• **Given request 1**
Return the part of the review of The Strategy Paradox that begins at the words "The book wraps" and ends after "your next strategy.", copied character for character.

The Strategy Paradox by Michael E. Raynor Landmark

What are the prerequisites of success? “A compelling vision, bold leadership, and decisive action.” While the combo may seem ideal and invincible, it can well be the recipe for phenomenal failures too, cautions Michael E. Raynor in The Strategy Paradox ( www.landmarkonthenet.com).

“The most successful strategies are those based on commitments made today that are best aligned with tomorrow’s circumstances. But no one knows what those circumstances will be, because the future is unpredictable.”

Future is what commitment collides with, and so take help from ‘strategic flexibility’, suggests Raynor. This is ‘the ability to change strategies,’ and it has four components, viz. anticipate, formulate, accumulate, and operate.

‘Anticipate’ with scenarios, he explains. “By creating a number of scenarios that define the ‘possibility space’ over a relevant time horizon, one can create a framework for discussing the future without having to stake future success on guessing right.”

The ‘formulate’ phase is about the optimal strategy for each scenario. Decompose each such strategy into its constituent elements, ‘the technologies, capabilities, or other assets’, both core and contingent. In the ‘accumulate’ component, the author speaks of committing to the core elements, and taking options on the contingent ones.

And the ‘operate’ phase demands a close monitoring of the environment, determining which optimal strategy is the most appropriate, and exercising the relevant options.

Both deliberate and emergent be, advises the author. The former approach is for shorter time horizons, and the latter, for the far future. “When it comes to strategy and the long term, uncertainty is the only constant, and choosing options over commitment is the most reasonable response to that uncertainty.”

The book wraps with an appeal for ‘the strategy of humility’. For, hubris can prevent us from admitting and submitting to the unfortunate fact that we cannot foresee everything that matters, as Raynor warns.

Prescribed read before you draw up your next strategy.

• **Given request 2**
Collect every row that contains the word "each", and treat uppercase and lowercase as different.

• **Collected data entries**
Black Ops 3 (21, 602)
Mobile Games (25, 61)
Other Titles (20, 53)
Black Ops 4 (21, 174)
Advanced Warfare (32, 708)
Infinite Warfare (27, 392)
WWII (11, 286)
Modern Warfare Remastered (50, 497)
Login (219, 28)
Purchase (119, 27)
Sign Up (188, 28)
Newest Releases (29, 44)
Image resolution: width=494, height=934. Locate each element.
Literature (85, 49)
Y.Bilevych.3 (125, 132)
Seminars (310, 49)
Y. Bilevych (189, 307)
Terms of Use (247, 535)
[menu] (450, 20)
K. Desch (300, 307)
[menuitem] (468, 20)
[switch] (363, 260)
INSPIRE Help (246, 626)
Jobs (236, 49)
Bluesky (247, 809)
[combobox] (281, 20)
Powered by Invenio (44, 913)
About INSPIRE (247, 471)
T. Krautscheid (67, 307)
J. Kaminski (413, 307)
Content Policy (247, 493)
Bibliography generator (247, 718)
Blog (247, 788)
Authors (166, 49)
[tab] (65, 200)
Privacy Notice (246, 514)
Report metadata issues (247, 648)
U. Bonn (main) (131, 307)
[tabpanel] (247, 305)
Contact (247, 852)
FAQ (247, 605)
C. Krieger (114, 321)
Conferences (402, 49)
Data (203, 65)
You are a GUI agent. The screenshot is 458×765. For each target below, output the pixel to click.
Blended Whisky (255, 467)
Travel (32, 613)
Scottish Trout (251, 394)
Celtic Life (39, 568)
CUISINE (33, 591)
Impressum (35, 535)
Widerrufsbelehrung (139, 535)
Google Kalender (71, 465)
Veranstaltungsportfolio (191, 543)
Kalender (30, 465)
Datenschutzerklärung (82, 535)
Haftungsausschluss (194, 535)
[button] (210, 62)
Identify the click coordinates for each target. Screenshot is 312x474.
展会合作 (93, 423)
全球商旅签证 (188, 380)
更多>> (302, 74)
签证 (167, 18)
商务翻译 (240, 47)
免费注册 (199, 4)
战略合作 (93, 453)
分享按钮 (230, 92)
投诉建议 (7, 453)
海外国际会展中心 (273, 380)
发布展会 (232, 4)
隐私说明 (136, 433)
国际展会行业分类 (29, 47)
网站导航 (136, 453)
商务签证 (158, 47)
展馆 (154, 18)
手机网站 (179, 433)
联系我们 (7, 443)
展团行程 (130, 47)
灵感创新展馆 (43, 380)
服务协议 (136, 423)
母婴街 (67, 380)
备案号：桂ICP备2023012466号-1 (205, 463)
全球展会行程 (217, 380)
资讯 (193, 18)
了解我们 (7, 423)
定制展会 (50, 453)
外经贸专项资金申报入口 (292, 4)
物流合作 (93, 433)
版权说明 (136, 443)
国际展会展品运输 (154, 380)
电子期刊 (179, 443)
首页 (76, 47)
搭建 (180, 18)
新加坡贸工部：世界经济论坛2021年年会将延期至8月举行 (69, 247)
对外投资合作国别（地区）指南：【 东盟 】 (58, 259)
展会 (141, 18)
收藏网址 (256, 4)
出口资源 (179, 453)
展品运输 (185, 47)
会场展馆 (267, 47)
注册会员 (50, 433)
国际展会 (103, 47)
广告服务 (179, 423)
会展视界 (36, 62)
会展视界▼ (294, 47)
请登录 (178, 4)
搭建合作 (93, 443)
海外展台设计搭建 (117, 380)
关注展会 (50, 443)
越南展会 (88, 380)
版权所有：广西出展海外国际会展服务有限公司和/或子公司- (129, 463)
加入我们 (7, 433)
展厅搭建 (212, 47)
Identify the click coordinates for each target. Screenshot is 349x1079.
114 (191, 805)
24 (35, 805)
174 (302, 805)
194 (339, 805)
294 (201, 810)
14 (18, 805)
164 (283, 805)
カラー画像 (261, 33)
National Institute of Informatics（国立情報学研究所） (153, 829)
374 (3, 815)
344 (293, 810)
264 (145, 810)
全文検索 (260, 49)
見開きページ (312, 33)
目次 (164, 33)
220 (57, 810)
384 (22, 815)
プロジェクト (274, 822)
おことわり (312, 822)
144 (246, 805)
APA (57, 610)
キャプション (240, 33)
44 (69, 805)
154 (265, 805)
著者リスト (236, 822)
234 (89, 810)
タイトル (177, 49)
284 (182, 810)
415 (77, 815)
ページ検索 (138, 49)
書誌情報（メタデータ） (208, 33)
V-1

• **Full answer 1**
The book wraps with an appeal for ‘the strategy of humility’. For, hubris can prevent us from admitting and submitting to the unfortunate fact that we cannot foresee everything that matters, as Raynor warns.

Prescribed read before you draw up your next strategy.

• **Full answer 2**
Image resolution: width=494, height=934. Locate each element.
You are a GUI agent. The screenshot is 458×765. For each target below, output the pixel to click.
Identify the click coordinates for each target. Screenshot is 312x474.
Identify the click coordinates for each target. Screenshot is 349x1079.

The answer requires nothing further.